- Conference: Gulf South Conference
- Record: 4–6 (2–5 GSC)
- Head coach: John Bland (8th season);
- Offensive coordinator: Tommy Laurendine (4th season)
- Defensive coordinator: Tony Gilbert (3rd season)
- Home stadium: Robinson-Hale Stadium

= 2021 Mississippi College Choctaws football team =

American college football season

The 2021 Mississippi College Choctaws football team represented Mississippi College as a member of the Gulf South Conference (GSC) during the 2021 NCAA Division II football season. They were led by eighth-year head coach John Bland. The Choctaws played their home games at Robinson-Hale Stadium in Clinton, Mississippi.

==Schedule==
Mississippi College announced their 2021 football schedule on August 3, 2021.
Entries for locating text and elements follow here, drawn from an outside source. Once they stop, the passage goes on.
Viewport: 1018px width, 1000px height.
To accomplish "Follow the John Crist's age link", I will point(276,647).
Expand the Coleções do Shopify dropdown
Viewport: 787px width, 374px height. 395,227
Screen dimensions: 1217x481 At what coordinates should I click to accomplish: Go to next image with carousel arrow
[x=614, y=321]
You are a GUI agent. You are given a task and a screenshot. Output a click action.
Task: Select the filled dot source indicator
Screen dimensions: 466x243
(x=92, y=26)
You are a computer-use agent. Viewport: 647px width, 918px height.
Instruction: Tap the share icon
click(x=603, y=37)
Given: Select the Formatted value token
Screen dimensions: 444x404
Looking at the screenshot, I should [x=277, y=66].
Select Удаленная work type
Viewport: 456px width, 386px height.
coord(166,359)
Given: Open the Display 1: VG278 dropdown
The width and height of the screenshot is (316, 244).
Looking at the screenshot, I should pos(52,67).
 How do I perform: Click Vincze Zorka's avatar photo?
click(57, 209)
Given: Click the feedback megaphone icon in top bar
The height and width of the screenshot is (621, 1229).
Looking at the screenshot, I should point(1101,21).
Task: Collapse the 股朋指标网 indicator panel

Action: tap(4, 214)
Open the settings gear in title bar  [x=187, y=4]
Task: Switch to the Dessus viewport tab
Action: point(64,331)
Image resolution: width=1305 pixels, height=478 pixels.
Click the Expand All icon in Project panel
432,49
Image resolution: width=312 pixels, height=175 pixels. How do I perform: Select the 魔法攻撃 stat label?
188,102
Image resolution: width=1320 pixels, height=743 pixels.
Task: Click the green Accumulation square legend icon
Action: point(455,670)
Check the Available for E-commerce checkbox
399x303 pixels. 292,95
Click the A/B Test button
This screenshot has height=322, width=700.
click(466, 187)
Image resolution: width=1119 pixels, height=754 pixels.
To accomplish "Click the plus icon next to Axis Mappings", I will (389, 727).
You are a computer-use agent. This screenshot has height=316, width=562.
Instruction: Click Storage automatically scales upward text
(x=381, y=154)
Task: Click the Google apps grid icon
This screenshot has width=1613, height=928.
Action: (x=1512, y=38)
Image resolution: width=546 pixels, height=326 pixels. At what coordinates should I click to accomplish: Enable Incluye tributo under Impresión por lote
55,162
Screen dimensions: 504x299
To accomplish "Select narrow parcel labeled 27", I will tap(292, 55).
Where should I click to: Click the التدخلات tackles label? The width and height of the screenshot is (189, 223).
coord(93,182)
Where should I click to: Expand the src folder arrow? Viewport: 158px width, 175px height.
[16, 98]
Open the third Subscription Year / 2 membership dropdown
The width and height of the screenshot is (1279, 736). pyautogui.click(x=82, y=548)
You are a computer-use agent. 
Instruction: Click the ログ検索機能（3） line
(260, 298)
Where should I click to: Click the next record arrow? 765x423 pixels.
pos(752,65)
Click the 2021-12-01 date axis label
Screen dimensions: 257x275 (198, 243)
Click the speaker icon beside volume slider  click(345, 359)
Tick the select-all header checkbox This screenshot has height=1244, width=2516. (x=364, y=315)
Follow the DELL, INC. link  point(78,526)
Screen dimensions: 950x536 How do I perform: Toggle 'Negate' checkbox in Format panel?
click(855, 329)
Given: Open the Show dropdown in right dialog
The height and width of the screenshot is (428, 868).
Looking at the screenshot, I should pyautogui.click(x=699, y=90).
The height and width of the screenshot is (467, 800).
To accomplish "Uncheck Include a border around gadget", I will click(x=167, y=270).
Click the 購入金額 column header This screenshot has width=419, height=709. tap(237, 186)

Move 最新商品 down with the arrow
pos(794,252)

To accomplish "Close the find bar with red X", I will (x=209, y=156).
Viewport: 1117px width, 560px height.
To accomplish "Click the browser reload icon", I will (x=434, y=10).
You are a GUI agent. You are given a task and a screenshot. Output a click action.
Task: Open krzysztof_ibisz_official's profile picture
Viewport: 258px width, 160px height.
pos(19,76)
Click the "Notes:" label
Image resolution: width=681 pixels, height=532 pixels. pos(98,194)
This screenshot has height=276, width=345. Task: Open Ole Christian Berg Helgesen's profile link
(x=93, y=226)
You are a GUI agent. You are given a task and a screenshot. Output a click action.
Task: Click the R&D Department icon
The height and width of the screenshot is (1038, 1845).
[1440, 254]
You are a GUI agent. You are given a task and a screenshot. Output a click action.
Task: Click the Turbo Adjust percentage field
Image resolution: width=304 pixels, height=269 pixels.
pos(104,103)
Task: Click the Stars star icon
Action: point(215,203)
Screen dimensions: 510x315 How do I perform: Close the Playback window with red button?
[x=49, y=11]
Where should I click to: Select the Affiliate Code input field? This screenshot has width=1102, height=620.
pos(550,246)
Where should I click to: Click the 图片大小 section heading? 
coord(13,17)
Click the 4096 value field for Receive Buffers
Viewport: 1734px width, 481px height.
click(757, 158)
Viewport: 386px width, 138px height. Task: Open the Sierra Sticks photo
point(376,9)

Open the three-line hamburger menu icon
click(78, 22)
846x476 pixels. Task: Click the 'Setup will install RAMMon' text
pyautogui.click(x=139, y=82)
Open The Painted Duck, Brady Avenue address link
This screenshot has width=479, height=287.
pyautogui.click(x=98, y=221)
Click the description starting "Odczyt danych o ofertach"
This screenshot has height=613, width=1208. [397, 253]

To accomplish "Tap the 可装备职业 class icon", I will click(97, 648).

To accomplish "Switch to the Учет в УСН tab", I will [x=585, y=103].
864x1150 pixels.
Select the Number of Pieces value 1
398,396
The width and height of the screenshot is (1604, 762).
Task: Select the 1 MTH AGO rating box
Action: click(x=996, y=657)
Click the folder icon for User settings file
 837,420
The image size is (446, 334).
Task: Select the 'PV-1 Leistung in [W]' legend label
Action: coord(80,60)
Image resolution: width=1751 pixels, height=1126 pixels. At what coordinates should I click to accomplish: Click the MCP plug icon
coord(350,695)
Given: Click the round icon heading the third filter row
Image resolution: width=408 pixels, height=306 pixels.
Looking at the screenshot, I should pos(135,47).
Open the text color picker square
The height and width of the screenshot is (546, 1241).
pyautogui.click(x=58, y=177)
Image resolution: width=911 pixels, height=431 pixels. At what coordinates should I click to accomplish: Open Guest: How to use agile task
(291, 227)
| Date | Time | Opponent | Site | TV | Result | Attendance |
| September 2 | 6:00 p.m. | Albany State* | Robinson-Hale Stadium; Clinton, MS; |  | L 0–24 | 3,134 |
| September 18 | 2:00 p.m. | Fort Lauderdale* | Robinson–Hale Stadium; Clinton, MS; |  | W 63–0 | 2,879 |
| September 25 | 7:00 p.m. | No. 21 West Alabama | Robinson–Hale Stadium; Clinton, MS; | FloSports | L 28–31 | 2,954 |
| October 2 | 2:00 p.m. | at North Greenville | Younts Stadium; Tigerville, SC; | FloSports | W 42–21 | 3,421 |
| October 9 | 2:00 p.m. | No. 13 West Georgia | Robinson–Hale Stadium; Clinton, MS; | FloSports | L 21–40 | 3,278 |
| October 16 | 12:00 p.m. | at Shorter | Barron Stadium; Rome, GA; | FloSports | W 20–7 | 1,521 |
| October 23 | 2:00 p.m. | No. 2 Valdosta State | Robinson–Hale Stadium; Clinton, MS; | FloSports | L 14–41 | 1,256 |
| October 30 | 6:00 p.m. | No. 5 West Florida | Robinson–Hale Stadium; Clinton, MS; | FloSports | L 28–63 | 4,238 |
| November 6 | 2:00 p.m. | at Delta State | McCool Stadium; Cleveland, MS (rivalry); | FloSports | L 21–24 ^{OT} | 3,768 |
| November 13 | 12:00 p.m. | at West Alabama * | Tiger Stadium; Livingston, AL; | FloSports | W 28–24 | 2,491 |
*Non-conference game; Homecoming; Rankings from AFCA Poll released prior to the game; All times are in Central time;

==Notes==
1. Mississippi College's game against West Alabama on November 13, 2021, is a non-conference game despite both teams being GSC members.